Big Eyes may be the least Burton-esque of all of Tim Burton’s films. There are a few touches that remind you that he is behind the proverbial curtain, but by and large, the film feels directed more by the performances of Amy Adams and Christoph Waltz than by Burton. This is not a criticism. Adams, Waltz and Burton have created a minor gem with their telling of this true story of one woman’s initial abdication of self to someone else’s control and ultimate rebirth as her own creation.

The film tells the story of Margaret (Adams) who, when it was fairly unfashionable in the late 1950s, took her daughter and left her husband making herself a single mother. She is a painter but it does not pay the bills; it is instead her passion. We find her in San Francisco doing caricatures at a street fair. and it is there she meets another painter working next to her – Walter (Waltz). It comes out that Walter is in commercial real estate and that painting is a hobby for him but one he desperately wishes he could do full time. They have a quick courtship and marry.

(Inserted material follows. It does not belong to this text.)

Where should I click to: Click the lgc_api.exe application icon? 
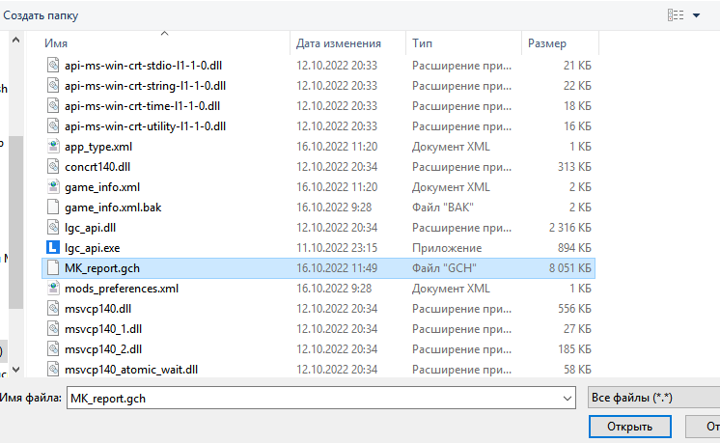pos(53,248)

Ever the entrepreneur and master salesman, Walter displays his scenic paintings alongside Margaret’s pictures of big-eyed children in a fashionable jazz club. When a woman admires one of Margaret’s paintings, Walter takes credit for creating it, probably out of ego and jealousy. Margaret goes along with the ruse. Margaret needs Walter because her first husband threatens to have her declared an unfit mother and take their daughter from her. When the big-eyed children become hugely popular, Margaret finds she has no choice but to keep her mouth shut. After all, as Walter reminds her, she is just as guilty of committing fraud as he is. And he rationalizes his behavior, convincing Margaret that people do not buy women’s paintings and that they are partners in the business just as they are partners in life.

But where Walter sees dollar signs with each painting, Margaret sees a piece of her soul. Through happenstance, Margaret discovers Walter has been lying about more than just her paintings. When she confronts him, he reveals the lengths to which he would go to keep the lie going and to keep it secret. Margaret reaches a breaking point, flees to Hawaii, and lets the proverbial cat out of the bag on local radio. This leads to a lawsuit, and, in a courtroom scene one could see coming from miles away, the two are put to the test when the presiding judge asks them each to create a big-eyed child painting. The rest is, of course, history.

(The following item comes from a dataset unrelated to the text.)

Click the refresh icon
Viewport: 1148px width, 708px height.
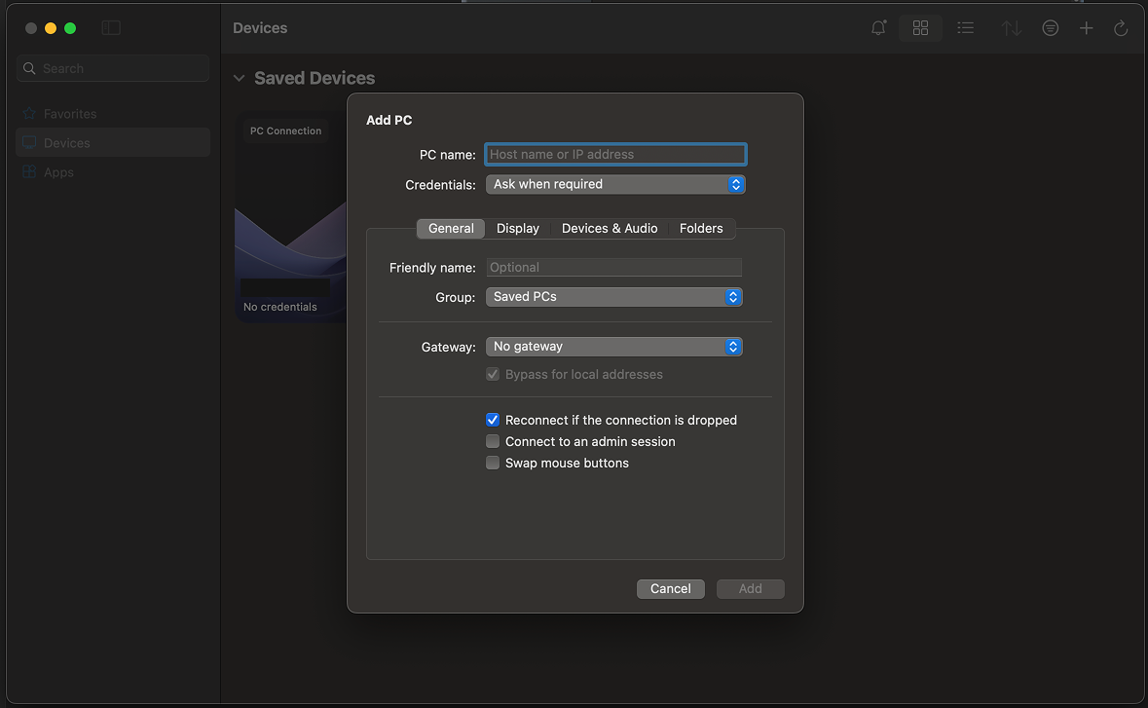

The film is mostly light and airy, but the dramatic stakes could not have been higher at the time the events were occurring. I do not mean to create a pun here, but the film at times feels a bit too “paint by numbers.”  It is not a demanding screenplay and one that I imagine Burton, Adams and Waltz could have worked out in their sleep. Adams elicits sympathy from an audience but not in a melodramatic way; she is utterly believable as a simultaneously fragile yet strong woman who finally finds her own voice. Waltz has the trickier job of playing the piece’s villain without being unwatchable. He walks a fine line throughout the film and does a terrific job of convincing us of how Walter could be so charming while living life as a self-centered man-child who has conflated wanting to be someone special with actually being special oneself.